* Requirement: Rewrite the rows below with every "button" changed to "control" and everything else left as it is. Leave out the pictures.

--- start Listed entries ---

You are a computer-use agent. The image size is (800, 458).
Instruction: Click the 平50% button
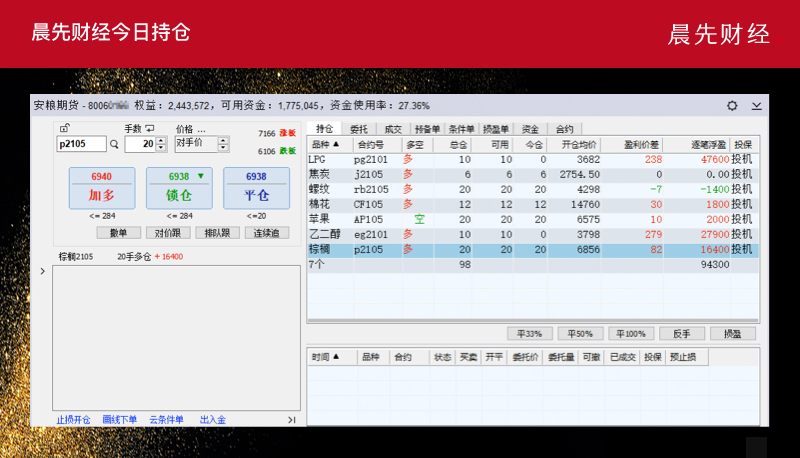(x=580, y=333)
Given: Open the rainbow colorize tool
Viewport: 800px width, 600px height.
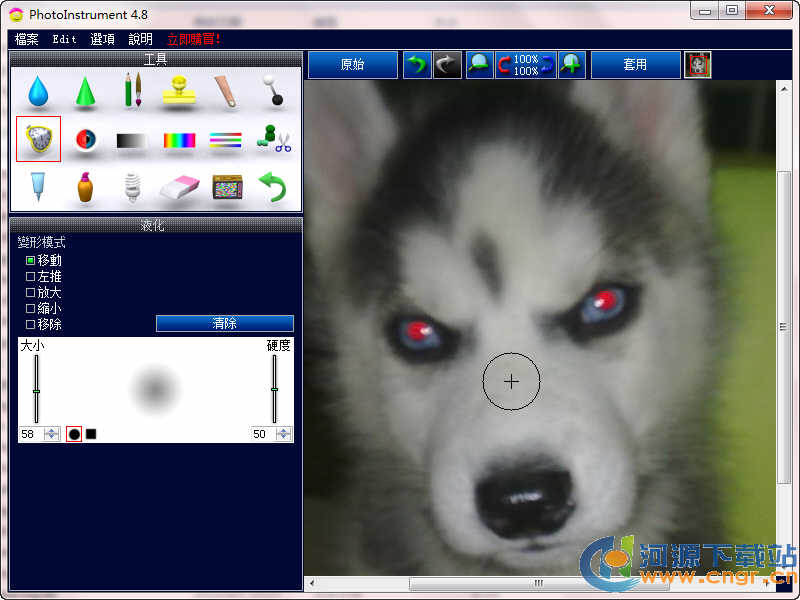Looking at the screenshot, I should coord(179,140).
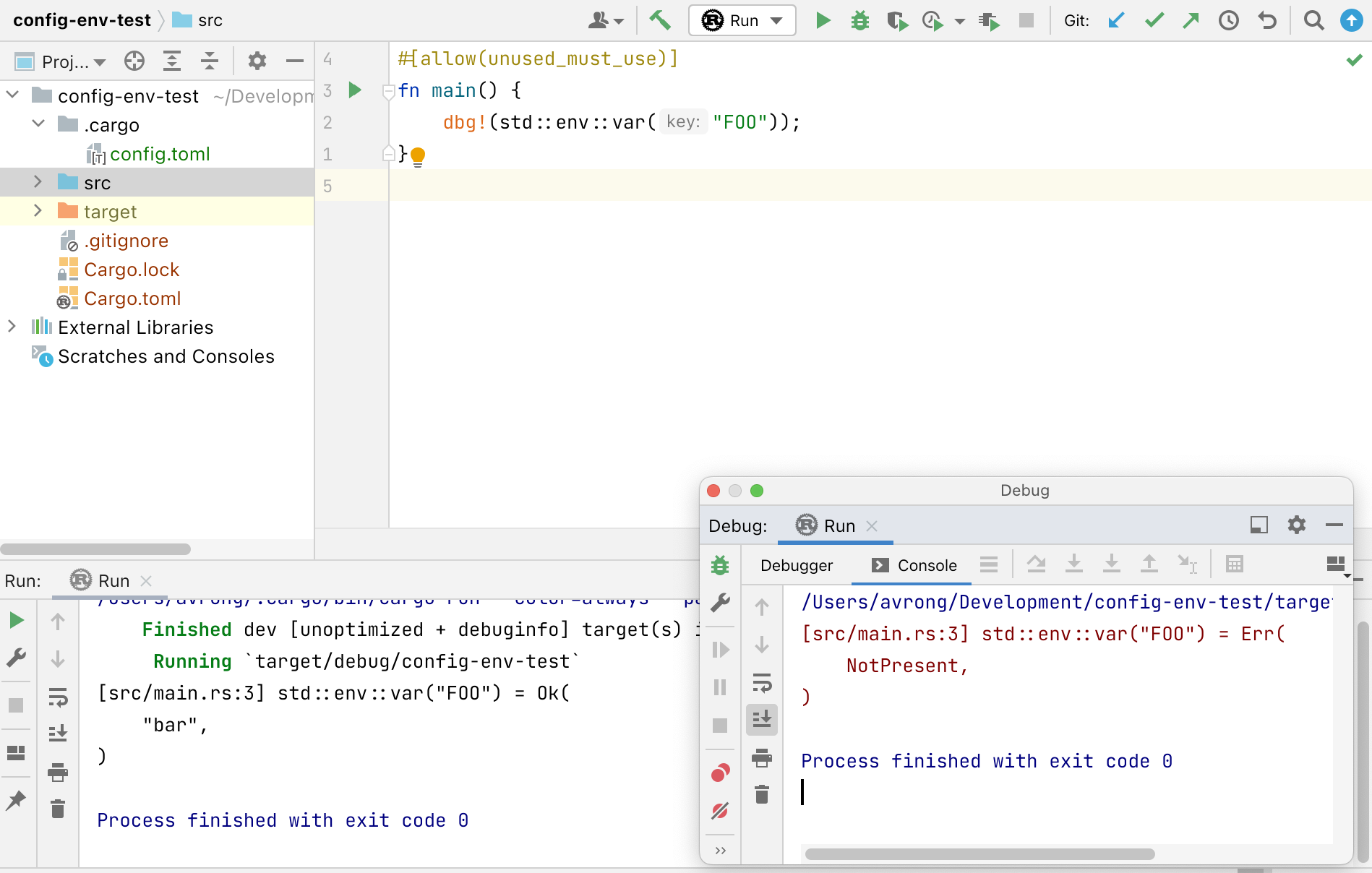Select the Run tab in the Debug window

tap(837, 525)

--- end Listed entries ---

* Correct result:
You are a computer-use agent. The image size is (800, 458).
Instruction: Click the 平50% control
(x=580, y=333)
Given: Open the rainbow colorize tool
Viewport: 800px width, 600px height.
Looking at the screenshot, I should coord(179,140).
Select the Run tab in the Debug window

tap(837, 525)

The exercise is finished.